C'est dire que si votre parti, tout récemment rebaptisé "Les
Républicains", ne se dotait pas de l'assiette d'une intelligence
prospective de l'histoire du cerveau de la France et d'une interprétation
résolument anthropologique du destin cérébral de notre nation sur la scène
internationale, vous manqueriez d'un discours philosophique réellement
heuristique et qui nous expliquerait clairement les relations ambigües, donc
faussées, que l'Europe actuelle entretient avec la Russie et avec l'Amérique.

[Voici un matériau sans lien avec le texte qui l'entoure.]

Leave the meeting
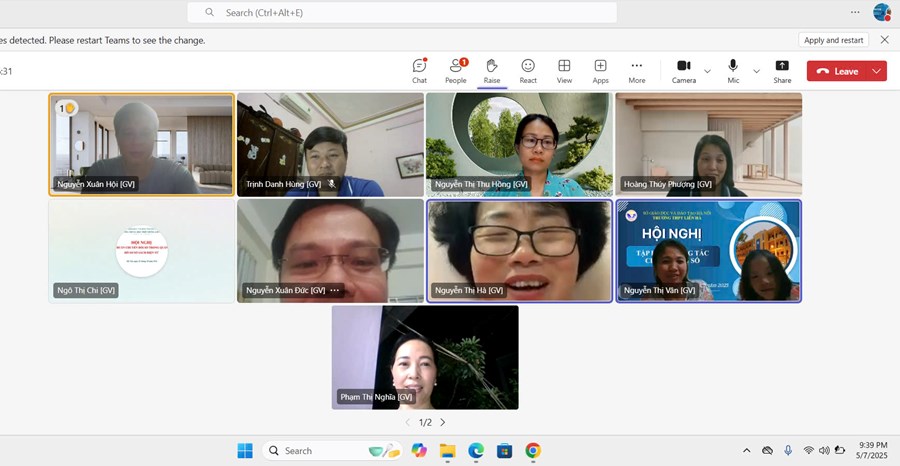The image size is (900, 466). click(x=837, y=71)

Il nous faut donc tenter de conquérir une connaissance rationnelle des
vrais enjeux de la géopolitique de notre temps, donc nous armer d'une analyse
des fondements psychogénétiques qui sous-tendent les empires d'un XXIe siècle
redevenu parareligieux. Alors seulement, le parti des "Républicains"
deviendrait, aux yeux des historiens de la vie mythologique des peuples, le
premier parti qui aurait compris le véritable sens du mot République, c'est-à-dire de la double
nature de la cuirasse cérébrale et du rêve que ce type d'Etat voudrait
incarner.
Je m'explique: lorsque les rois de France ont tenté de faire valoir les
droits concrets attachés aux Etats immergés dans le temporel, alors que le
Vatican était tenu pour le seul garant des esprits célestifiés dès le berceau,
les monarchies ne pouvaient se permettre de contester la légitimité absolue,
donc exclusive, de l'interprétation cosmologique de l'univers que l'Eglise
présentait depuis des siècles à un genre humain demeuré dans les langes. La
conscience morale était encore viscéralement religieuse et seul le sacré
portait la tiare d'une universalité légitimée. L'humanité tout entière se
trouvait donc conduite d'une main ferme à goûter sur cette terre les prémices
des bienfaits de l'immortalité future dont elle se couronnait d'avance.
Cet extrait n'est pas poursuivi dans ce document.